# [WHAT TO DO]
Please extract every line of the entries below that contains the string "panel". Case counts, so a capitalized form does not match.
::::::
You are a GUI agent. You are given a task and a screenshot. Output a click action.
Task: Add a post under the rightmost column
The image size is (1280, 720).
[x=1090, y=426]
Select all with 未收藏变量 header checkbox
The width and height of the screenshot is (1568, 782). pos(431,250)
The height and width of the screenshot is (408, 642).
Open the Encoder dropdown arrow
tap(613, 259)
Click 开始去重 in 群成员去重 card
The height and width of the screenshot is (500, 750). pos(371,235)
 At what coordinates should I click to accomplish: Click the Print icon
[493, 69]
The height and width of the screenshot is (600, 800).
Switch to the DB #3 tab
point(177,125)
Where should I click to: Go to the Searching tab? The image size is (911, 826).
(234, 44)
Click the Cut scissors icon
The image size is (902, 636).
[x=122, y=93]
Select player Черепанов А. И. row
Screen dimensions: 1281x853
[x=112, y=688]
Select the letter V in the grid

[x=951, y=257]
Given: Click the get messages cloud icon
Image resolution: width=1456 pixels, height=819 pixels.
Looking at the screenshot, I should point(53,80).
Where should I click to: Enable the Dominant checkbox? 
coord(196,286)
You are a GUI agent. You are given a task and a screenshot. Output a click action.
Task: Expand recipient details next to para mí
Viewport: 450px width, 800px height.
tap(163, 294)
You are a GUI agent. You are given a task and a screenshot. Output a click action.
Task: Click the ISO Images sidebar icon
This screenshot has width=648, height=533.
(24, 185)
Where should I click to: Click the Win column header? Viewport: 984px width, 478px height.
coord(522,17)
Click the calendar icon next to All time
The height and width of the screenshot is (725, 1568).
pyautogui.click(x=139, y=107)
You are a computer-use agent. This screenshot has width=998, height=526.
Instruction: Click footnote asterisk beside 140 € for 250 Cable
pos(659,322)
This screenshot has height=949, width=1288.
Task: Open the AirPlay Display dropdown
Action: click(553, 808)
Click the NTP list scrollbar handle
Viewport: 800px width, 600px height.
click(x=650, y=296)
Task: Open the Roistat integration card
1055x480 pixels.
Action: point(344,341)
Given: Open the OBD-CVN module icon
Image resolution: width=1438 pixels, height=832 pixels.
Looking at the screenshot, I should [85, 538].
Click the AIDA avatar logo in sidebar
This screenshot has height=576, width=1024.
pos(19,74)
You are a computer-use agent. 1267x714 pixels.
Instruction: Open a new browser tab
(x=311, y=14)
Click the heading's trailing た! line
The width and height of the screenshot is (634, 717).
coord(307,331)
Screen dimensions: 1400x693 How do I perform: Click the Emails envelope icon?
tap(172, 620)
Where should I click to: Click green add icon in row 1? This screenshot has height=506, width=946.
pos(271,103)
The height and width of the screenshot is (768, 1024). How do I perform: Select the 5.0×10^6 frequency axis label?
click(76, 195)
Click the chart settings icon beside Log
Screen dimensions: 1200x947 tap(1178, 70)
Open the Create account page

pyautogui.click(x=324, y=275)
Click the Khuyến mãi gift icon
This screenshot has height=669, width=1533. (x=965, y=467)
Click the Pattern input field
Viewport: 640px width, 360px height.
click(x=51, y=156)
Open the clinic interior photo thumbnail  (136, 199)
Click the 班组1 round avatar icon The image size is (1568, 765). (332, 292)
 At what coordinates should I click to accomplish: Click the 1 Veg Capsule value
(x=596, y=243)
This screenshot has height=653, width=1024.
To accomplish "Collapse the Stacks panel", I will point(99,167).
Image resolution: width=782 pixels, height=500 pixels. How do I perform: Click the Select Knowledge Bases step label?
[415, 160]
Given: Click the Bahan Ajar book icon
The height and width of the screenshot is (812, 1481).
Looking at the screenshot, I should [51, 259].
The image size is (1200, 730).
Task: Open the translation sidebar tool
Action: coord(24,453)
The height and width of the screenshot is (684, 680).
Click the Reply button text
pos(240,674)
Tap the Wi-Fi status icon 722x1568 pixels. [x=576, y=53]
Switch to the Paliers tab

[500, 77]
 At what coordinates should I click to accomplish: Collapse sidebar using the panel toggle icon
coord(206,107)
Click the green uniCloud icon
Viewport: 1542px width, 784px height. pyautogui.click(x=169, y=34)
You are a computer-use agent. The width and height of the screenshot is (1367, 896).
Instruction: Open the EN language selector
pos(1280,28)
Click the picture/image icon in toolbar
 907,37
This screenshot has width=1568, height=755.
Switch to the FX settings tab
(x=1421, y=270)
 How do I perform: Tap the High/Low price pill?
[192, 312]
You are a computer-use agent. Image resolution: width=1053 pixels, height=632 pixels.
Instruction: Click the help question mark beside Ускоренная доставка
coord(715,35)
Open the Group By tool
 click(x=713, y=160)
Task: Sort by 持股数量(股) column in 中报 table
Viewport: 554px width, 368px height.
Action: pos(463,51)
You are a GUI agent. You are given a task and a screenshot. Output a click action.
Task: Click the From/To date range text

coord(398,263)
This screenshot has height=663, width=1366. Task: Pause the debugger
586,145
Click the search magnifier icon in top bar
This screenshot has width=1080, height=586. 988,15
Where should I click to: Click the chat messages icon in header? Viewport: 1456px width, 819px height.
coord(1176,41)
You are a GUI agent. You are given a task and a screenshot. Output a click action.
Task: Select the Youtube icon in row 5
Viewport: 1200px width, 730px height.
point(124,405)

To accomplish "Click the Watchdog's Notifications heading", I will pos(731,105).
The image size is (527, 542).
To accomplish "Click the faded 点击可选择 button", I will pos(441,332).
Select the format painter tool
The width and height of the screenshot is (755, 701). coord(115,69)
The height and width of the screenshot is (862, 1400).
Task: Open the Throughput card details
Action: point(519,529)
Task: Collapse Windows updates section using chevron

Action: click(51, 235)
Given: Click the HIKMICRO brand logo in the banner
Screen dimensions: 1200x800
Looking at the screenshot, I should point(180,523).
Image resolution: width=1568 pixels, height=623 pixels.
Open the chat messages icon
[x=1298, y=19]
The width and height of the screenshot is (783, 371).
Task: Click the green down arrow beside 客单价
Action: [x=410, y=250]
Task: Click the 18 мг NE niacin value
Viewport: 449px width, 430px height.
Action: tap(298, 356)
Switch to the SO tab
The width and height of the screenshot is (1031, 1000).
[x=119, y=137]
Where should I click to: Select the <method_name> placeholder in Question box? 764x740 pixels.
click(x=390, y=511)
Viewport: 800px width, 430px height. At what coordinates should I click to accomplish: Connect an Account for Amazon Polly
::::::
# [FINAL RESULT]
To accomplish "Collapse the Stacks panel", I will point(99,167).
 At what coordinates should I click to accomplish: Collapse sidebar using the panel toggle icon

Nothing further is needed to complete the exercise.